Pierre Soulages est considéré comme le plus grand artiste français vivant et même l’un des plus éminents de sa génération sur la scène internationale. Certes sa longue vie, sa persévérance et son énergie légendaire lui ont permis d’imposer une couleur et une facture dorénavant reconnaissable. Mais il faut dire aussi qu’il a eu l’intelligence et la culture de mettre en place dans sa peinture une spatialité très contemporaine, en rupture avec les propositions de la seconde école de Paris à laquelle il a été rattaché au début de sa notoriété. Alors que les artistes avec qui il exposait dans les années 60-70 — Hartung, De Stael, Bazaine, Manessier, Schneider, etc. — ont produit majoritairement des œuvres dont l’organisation spatiale est limitée par les contours du support, Pierre Soulages a très tôt laissé son geste déborder des limites de la toile.

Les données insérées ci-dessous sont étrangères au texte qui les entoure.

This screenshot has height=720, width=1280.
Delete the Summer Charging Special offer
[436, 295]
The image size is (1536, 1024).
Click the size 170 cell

Il ne s’agit pas de pratiquer systématiquement le all-over, mais de ne plus considérer chaque production plastique comme un tout mais comme un fragment. Celui-ci peut s’associer à d’autres comme le montre la présence de nombreux polyptiques dans l’œuvre de Soulages. Malgré la qualité de leur travail pictural les œuvres des artistes, cités plus haut, sont considérées comme dans le prolongement d’une esthétique issue de la renaissance : constituer un petit monde dans un petit espace. On sait, comme nous l’a appris Erwin Panofsky, que la construction de l’espace acquiert toujours une valeur symbolique. Après la seconde guerre mondiale la prétention à constituer chaque création comme un tout refermé tend à disparaître, notamment sous l’impulsion de l’expressionnisme abstrait américain. Notre artiste français après tôt exposé aux États-Unis, mais il a surtout compris qu’il valait mieux choisir l’aventure que la tradition, et il le montre encore aujourd’hui.
La notoriété de Pierre Soulages n’est pas usurpée. Dans un parcours devant les différentes œuvres de cette exposition, il nous donne à voir et à penser. Chacune des peintures demande des déplacements de l’œil qui génèrent autant de configurations nouvelles. On va de surprise en surprise. Chaque œuvre est comme une pseudo personne avec laquelle on entame un dialogue. Cela est du à l’authenticité de ce geste d’homme générant une peinture ouverte, surprenante et transgressive, loin des productions plastiques multipliables que l’on rencontre souvent.
(1) Le mot geste est souvent employé dans ce texte afin d’insister sur le principe actif de cette peinture mais nous nous accordons tout à fait avec le refus de Soulages d’être considéré comme un peintre gestuel.